/debezium-connector-db2

An incubating Debezium connector for Db2

Primary LanguageJavaApache License 2.0Apache-2.0

License Maven Central Build Status User chat Developer chat Google Group Stack Overflow

Copyright Debezium Authors. Licensed under the Apache License, Version 2.0.

Debezium Connector for Db2

Debezium is an open source project that provides a low latency data streaming platform for change data capture (CDC).

This repository contains incubating connector for Db2 which is in an early stage of its development. You are encouraged to explore this connector and test it, but it is not recommended yet for production usage. E.g. the format of emitted messages may change, specific features may not be implemented yet etc.

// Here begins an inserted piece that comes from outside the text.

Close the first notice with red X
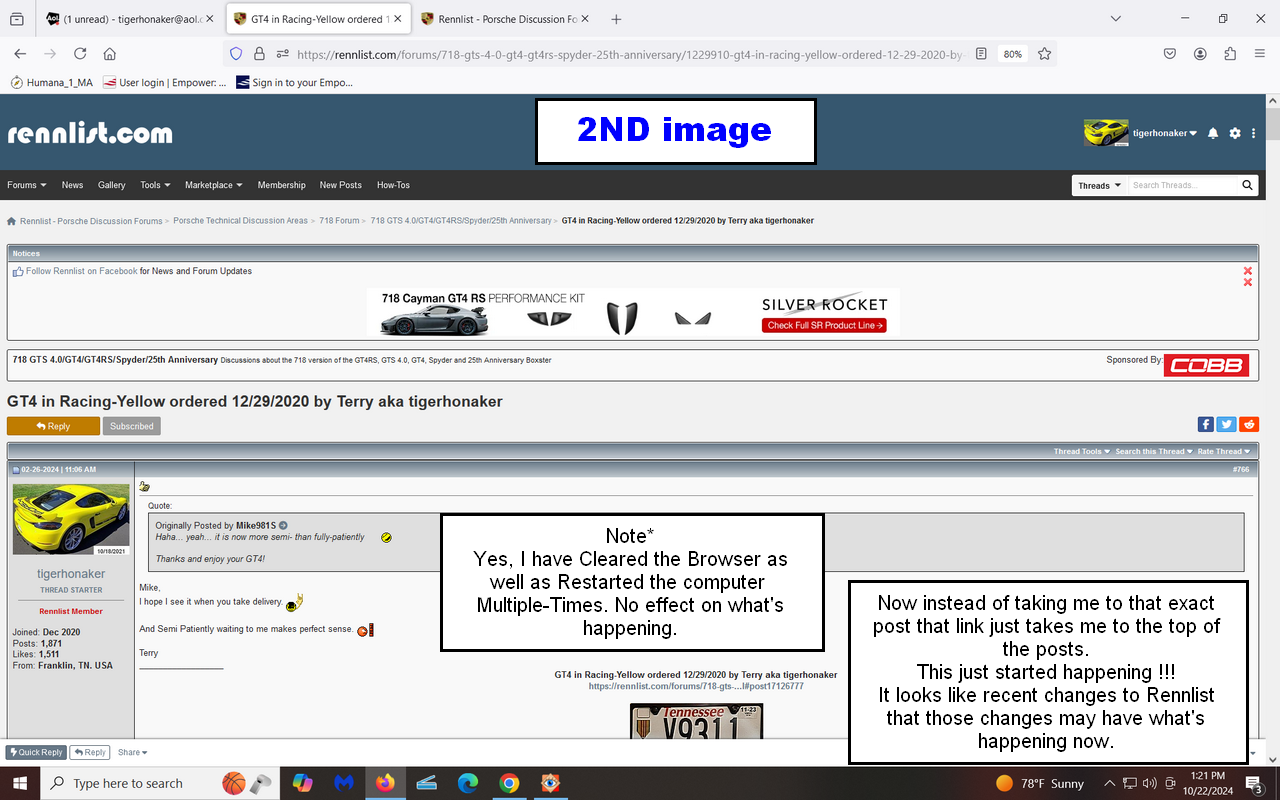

Documentation on how to use the connector and the internal workings can be found here. See in this Dockerfile how this script is used to set up CDC tables in the docker DB2 instance. ASNCDC.ADDTABLE and ASNCDC.REMOVETABLE in asncdcaddremove.sql can be conveniently used to add and remove tables from CDC.

Building and testing the Db2 connector

Building this connector first requires the main debezium code repository to be built locally using mvn clean install.

Then after, run Db2 using mvn install will compile all code and run the unit and integration tests. If there are any compile problems or any of the unit tests fail, the build will stop immediately. Otherwise, the command will continue to create the module's artifacts, create the Docker image with DB2 and custom scripts, start the Docker container, run the integration tests, stop the container (even if there are integration test failures), and run checkstyle on the code. If there are still no problems, the build will then install the module's artifacts into the local Maven repository.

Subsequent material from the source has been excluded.